■ Exercise task ■
Which of the lines below contain the word "width"? Report each of them in full.

■ Data in this exercise ■
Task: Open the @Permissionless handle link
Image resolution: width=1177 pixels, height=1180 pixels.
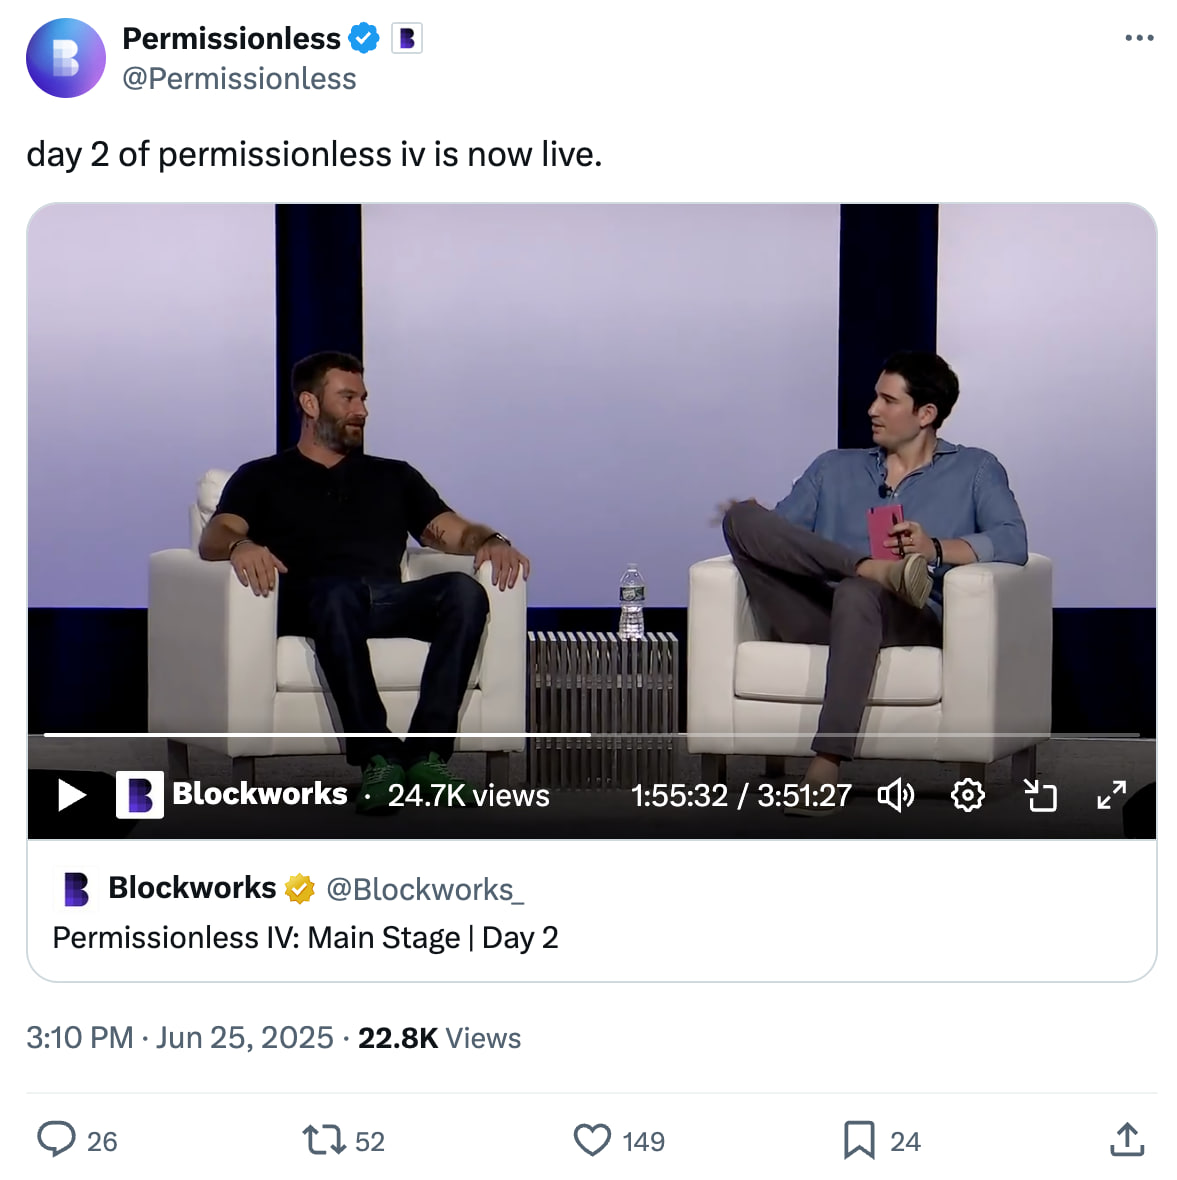Action: (x=239, y=79)
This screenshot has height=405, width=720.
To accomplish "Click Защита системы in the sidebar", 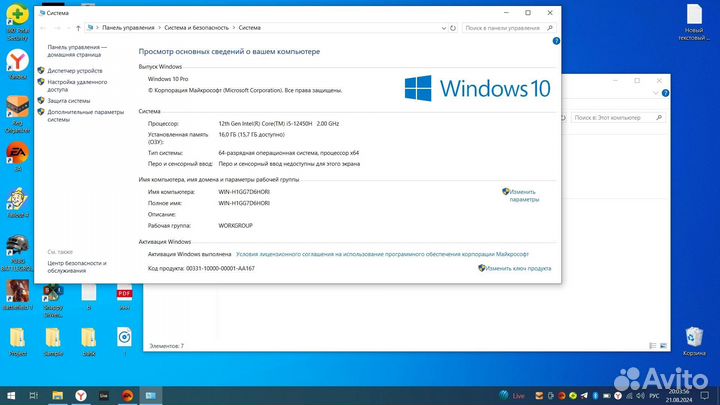I will tap(69, 101).
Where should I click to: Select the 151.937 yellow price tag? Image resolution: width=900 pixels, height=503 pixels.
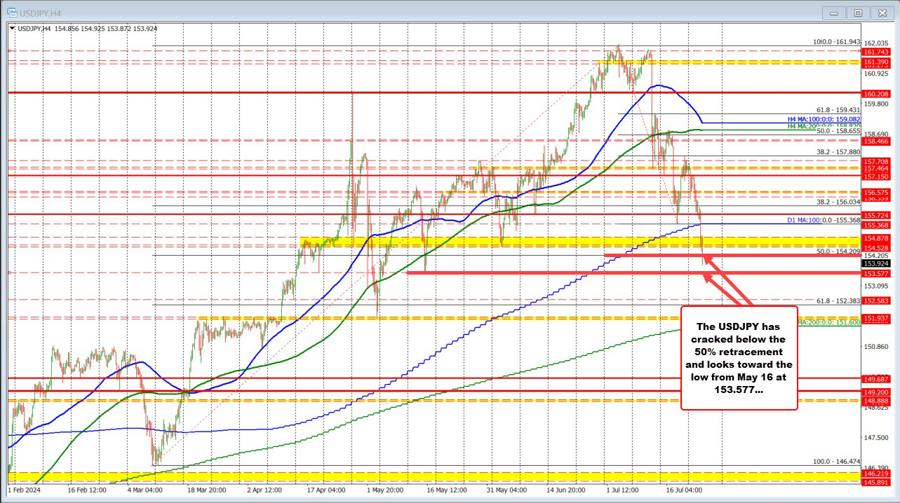tap(876, 319)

■ Correct answer ■
Image resolution: width=1177 pixels, height=1180 pixels.
This screenshot has height=405, width=720.
Where should I click to: Select the 151.937 yellow price tag? Image resolution: width=900 pixels, height=503 pixels.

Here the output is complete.